Шрифт:
Интервал:
Закладка:
26 мая пригласили Карякина на заседание горкома партии. Осуждали его все и гневно. Но больше всех распалилась секретарь горкома по идеологии Людмила Ивановна Шапошникова.
– Знаете, кто такой Карякин? Он – главный идеолог Театра на Таганке. А что он позволяет себе в публичных выступлениях! Таких, как он, надо отправлять в Караганду. Пусть там поработает учителем!
Тут Карякин не выдержал:
– Вы соображаете, что говорите? Учителем работать для вас – все равно что кайлом отбивать породу в лагерях. Можно и идейно невыдержанным? А сами-то вы знаете, что о вас говорят рабочие в Москве?
– А что, что могут обо мне говорить рабочие?
– Да то, что вы на своем месте Хрущеву… лизали, а теперь новому начальству лижете.
Главный «идеолог» Москвы пошла красными пятнами и сдавленным голосом прошипела:
– Товарищи, что он говорит, я всегда с линией партии, я всегда с линией партии!
Исключили его единогласно по двум пунктам: за беспрецедентно грубое поведение на горкоме партии; за идеологически неверное выступление на вечере памяти Платонова.
Однако дело с исключением затянулось. Назначили ему «партийную следовательницу», которая пыталась «найти общий язык». Сначала предложила написать статью против Солженицына. Отказался.
– Ну, тогда напишите о Чехословакии, против чешских ревизионистов.
Он в ответ валяет дурака.
– Тут вот какая закавыка. Вот жена у меня занимается Латинской Америкой, а там двадцать две страны. И я над ней посмеиваюсь.
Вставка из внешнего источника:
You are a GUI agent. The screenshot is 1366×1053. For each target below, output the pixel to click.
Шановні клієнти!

А мне, чтобы узнать одну страну Чехословакию, надо долго разбираться.
– Вы что, издеваетесь?
Готовившим в горкоме документы на исключение Карякина из партии не удалось получить согласие «треугольника» (партком, местком, администрация) в Институте международного рабочего движения, где он работал.
А в институте уперся зампредседателя профкома Владимир Илюшенко: наотрез отказался подписывать документы об увольнении его с работы. «Тройка» не сработала.
Дом наш на какое-то время превратился в своеобразный «штаб поддержки и сопротивления». Приходили писатели. Помню хорошо Борщаговского, который организовал письмо писателей в защиту Карякина в Отдел культуры ЦК КПСС. Пришла секретарь директора института Аза и заверила Юру, что в институте все за него. Однажды пришел совсем новый для нас человек Аскольдов, которому друзья посоветовали обратиться к Карякину. У него, мол, есть друзья в аппарате ЦК, может, что-нибудь придумает. Саша – он стал потом нашим другом – рассказал о своем деле: снял фильм «Комиссар» по мотивам рассказа Гроссмана «В городе Бердичеве». Дипломная работа на Высших режиссерских курсах. Фильм запретили, положили на полку, да еще уволили со студии со штампом в трудовой книжке «профессионально непригоден». А потом исключили из партии.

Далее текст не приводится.